==== TEXT UNDER STUDY
Weight Regain and Hormones

A new study of postmenopausal women found that older women who lose weight tend to gain it back again, and as fat rather than muscle. At the start of the study, the 78 women with an average age of 58, had lost about twelve percent of their body weight. Six months later, 68 percent of the women had put back on some of their lost weight and after a year, 76 percent of the women had regained some of their lost weight. Sixteen percent of the women were heavier at the 12-month follow-up than at the start, and just under a quarter of the women had continued to lose weight. After evaluating the type of body mass that constituted their weight gain, the researchers found that fat was regained far faster than muscle in the postmenopausal women.
========
==== DATASET EXCERPTS
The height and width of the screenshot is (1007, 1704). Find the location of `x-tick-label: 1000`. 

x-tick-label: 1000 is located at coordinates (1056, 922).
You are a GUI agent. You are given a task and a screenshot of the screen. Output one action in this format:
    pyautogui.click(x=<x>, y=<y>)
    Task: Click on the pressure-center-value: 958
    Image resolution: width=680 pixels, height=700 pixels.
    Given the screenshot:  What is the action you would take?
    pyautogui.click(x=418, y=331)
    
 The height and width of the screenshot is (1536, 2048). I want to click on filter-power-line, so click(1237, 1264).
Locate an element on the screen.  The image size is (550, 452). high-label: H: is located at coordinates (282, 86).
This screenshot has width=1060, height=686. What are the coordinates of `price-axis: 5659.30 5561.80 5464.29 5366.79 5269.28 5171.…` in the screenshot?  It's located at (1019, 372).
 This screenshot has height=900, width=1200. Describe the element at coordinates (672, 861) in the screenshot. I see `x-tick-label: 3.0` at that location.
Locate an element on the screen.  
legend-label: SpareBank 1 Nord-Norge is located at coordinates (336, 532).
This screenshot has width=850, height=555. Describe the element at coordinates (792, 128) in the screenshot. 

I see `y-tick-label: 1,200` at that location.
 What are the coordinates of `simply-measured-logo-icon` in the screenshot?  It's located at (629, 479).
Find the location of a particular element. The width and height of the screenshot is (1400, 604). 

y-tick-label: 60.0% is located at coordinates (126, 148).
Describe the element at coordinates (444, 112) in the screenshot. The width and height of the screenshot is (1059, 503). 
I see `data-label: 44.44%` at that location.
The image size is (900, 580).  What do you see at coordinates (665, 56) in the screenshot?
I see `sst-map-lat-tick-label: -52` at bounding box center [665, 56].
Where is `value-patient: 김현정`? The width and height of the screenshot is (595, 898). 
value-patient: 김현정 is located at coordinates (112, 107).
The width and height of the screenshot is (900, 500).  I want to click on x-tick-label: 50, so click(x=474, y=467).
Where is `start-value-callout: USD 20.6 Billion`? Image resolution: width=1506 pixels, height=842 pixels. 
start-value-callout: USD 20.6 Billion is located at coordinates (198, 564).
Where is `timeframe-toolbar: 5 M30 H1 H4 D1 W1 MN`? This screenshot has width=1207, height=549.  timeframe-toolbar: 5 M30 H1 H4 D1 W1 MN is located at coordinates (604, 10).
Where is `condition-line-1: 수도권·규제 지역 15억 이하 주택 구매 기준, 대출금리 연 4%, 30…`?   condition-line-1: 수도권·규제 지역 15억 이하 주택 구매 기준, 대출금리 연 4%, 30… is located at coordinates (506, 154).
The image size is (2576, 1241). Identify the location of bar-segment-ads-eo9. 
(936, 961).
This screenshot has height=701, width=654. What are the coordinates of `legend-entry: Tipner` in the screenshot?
========
▶ **YOUR TASKS**:
- a) Do these statements agree with the text on weight regain? For each, answer yes or no and quote the deciding words.
(i) The women in the study had an average age of 58.
(ii) After a year, 68 percent of the women had regained some of their lost weight.
(iii) Muscle was regained faster than fat in the postmenopausal women.
- b) Reproduce the stretch from "A new study" through "the postmenopausal women." in the text on weight regain, word for word.
- c) In the text on weight regain, what share of the women were heavier at the 12-month follow-up than at the start?

▶ **TASK-BY-TASK SOLUTIONS**:
- a)
(i) Yes: "the 78 women with an average age of 58"
(ii) No: "after a year, 76 percent of the women had regained some of their lost weight"
(iii) No: "fat was regained far faster than muscle in the postmenopausal women"

- b)
A new study of postmenopausal women found that older women who lose weight tend to gain it back again, and as fat rather than muscle. At the start of the study, the 78 women with an average age of 58, had lost about twelve percent of their body weight. Six months later, 68 percent of the women had put back on some of their lost weight and after a year, 76 percent of the women had regained some of their lost weight. Sixteen percent of the women were heavier at the 12-month follow-up than at the start, and just under a quarter of the women had continued to lose weight. After evaluating the type of body mass that constituted their weight gain, the researchers found that fat was regained far faster than muscle in the postmenopausal women.

- c) Sixteen percent.